Soda Tax Revenue To Provide $10M Annually For Health, Food Programs – SFGate


SAN FRANCISCO (BCN)

After San Francisco voters passed a measure in 2016 to tax sodas and other sugary drinks, Mayor Mark Farrell and Supervisor Malia Cohen announced today that the city will use $10 million of soda tax revenue annually to address health inequalities for the city’s low-income residents.

The funding will provide for health education, physical activity and food access programs, in addition to a campaign to raise awareness about consuming sugary beverages, Farrell’s office said.

“Whether encouraging more physical activity or promoting healthy eating campaigns, this budget will help provide solutions to the epidemics of obesity and heart disease in our underserved communities,” Farrell said in a statement.

“As the sponsor of this law, I am proud to stand with the community and uphold the promise of directing soda tax revenue toward reducing health disparities for people of color and working class people,” Supervisor Malia Cohen said. “These dollars will be invested in creative programming that decrease sugary drink consumption and increase water intake. Most importantly, those spending most on the tax will see a direct reinvestment in their communities towards health education and disease prevention.”

More than 62 percent of San Francisco voters approved the Soda and Sugary Beverages Tax Measure, which imposed a one-cent per ounce tax on the distribution of certain sweet beverages in the city.

According to Farrell’s office, because soda consumption is typically higher in low-income communities, those same communities suffer higher rates of obesity, heart disease and diabetes.

Of the $10 million in tax revenue funding, $4.5 million will be given as grants to community-based organizations that serve low-income communities and communities of color to focus on preventive health measures.

Two and a half million will be distributed to the San Francisco Unified School District for improving food and water access, as well as oral health services in schools, in the form of improved nutrition, efforts to reduce soda consumption and the installation of water stations at 23 schools.

The funding will also allow for healthy eating vouchers, which will be administered by community and faith-based organizations.

Furthermore, the funding will expand peer programs at HOPE SF housing sites, support the city’s Peace Parks program, the Healthy Retail program and several oral health task forces across the city, Farrell’s office said.

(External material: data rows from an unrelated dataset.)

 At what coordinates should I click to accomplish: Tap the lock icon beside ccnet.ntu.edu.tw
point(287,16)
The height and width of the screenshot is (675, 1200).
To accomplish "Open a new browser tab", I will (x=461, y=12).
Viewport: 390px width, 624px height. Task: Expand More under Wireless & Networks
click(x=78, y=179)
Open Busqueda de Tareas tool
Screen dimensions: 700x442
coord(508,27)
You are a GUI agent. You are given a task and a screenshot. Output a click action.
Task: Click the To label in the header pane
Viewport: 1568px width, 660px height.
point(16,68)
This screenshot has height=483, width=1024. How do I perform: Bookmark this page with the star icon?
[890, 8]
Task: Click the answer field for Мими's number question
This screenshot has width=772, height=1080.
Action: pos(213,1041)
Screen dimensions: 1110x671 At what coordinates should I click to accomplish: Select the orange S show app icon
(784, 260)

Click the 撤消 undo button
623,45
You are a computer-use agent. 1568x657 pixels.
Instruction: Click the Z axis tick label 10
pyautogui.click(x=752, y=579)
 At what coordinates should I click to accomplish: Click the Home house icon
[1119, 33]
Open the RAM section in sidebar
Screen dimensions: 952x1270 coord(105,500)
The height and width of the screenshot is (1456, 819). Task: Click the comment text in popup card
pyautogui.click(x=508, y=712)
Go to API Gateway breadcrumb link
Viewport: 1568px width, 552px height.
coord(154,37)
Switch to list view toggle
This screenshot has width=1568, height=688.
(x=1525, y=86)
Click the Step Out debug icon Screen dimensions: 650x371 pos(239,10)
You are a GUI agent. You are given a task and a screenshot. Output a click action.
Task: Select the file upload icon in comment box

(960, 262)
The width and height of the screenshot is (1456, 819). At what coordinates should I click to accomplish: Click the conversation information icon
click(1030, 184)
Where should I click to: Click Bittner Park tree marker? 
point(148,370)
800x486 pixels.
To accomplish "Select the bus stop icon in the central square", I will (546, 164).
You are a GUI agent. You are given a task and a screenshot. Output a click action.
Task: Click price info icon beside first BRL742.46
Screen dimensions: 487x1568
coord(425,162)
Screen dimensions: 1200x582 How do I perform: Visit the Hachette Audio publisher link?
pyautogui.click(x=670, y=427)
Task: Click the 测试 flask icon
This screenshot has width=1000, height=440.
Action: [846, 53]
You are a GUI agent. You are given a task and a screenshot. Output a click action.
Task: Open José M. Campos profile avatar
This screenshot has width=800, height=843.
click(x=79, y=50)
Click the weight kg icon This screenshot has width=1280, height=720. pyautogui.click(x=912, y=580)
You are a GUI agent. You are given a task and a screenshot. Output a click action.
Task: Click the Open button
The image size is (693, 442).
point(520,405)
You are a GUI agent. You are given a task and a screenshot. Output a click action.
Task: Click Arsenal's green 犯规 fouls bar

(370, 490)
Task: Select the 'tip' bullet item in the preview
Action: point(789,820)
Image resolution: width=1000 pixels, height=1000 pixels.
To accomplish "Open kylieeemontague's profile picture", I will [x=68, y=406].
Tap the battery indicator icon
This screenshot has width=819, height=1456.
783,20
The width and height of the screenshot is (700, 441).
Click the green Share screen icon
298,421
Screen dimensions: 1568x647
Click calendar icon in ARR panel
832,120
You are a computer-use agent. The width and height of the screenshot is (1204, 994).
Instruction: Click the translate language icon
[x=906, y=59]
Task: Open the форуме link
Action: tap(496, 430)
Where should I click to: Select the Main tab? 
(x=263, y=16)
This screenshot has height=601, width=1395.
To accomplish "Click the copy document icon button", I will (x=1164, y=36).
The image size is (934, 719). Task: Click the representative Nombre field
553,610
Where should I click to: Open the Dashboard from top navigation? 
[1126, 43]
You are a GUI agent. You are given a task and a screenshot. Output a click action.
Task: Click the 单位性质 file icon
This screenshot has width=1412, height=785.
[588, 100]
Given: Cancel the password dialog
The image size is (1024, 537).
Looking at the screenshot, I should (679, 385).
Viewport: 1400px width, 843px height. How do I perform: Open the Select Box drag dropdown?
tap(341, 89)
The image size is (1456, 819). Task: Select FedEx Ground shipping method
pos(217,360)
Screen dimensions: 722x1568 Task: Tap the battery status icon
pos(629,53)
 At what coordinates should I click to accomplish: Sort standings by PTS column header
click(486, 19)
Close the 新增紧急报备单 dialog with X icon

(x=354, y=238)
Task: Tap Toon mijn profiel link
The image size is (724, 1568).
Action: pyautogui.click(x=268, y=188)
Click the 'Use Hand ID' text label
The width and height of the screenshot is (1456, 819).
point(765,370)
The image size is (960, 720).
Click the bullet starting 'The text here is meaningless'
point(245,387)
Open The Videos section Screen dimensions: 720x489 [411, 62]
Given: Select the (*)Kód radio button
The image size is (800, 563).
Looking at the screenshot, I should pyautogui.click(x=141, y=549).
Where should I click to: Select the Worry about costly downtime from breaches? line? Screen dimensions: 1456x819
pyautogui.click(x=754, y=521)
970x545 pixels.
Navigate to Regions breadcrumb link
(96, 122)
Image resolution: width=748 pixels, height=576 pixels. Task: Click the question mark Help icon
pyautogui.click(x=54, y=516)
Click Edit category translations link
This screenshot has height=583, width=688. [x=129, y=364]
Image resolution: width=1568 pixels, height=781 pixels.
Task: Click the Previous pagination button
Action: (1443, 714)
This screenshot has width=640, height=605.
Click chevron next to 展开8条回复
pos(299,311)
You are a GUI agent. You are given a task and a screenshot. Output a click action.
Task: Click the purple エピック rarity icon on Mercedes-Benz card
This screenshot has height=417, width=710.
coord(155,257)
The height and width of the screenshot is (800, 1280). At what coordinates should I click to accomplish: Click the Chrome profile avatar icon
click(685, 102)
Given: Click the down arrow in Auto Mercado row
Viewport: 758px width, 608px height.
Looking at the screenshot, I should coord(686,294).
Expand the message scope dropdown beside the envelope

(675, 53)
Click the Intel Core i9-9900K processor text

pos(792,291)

“The Sugar-Sweetened Beverage Tax revenue will increase our capacity to prepare students for learning and to practice healthy habits. As educators, we’re committed to the overall well-being of our students. This tax revenue will allow us to expand access to nutritious meals made of quality ingredients and locally grown produce, install more water hydration stations in our schools, increase access to dental care and establish robust nutrition education and student engagement programs to support healthy choices,” San Francisco school district Superintendent Vincent Matthews said in a statement.

To come up with a funding plan for the tax measure, Cohen and Farrell took into consideration recommendations from the Sugary Drinks Distribution Tax Advisory Committee. The committee’s recommendations called for a focus on prevention and direct investments in communities that are hit hardest by chronic disease and are the target of marketing campaigns from sugary drink makers, according to Farrell’s office.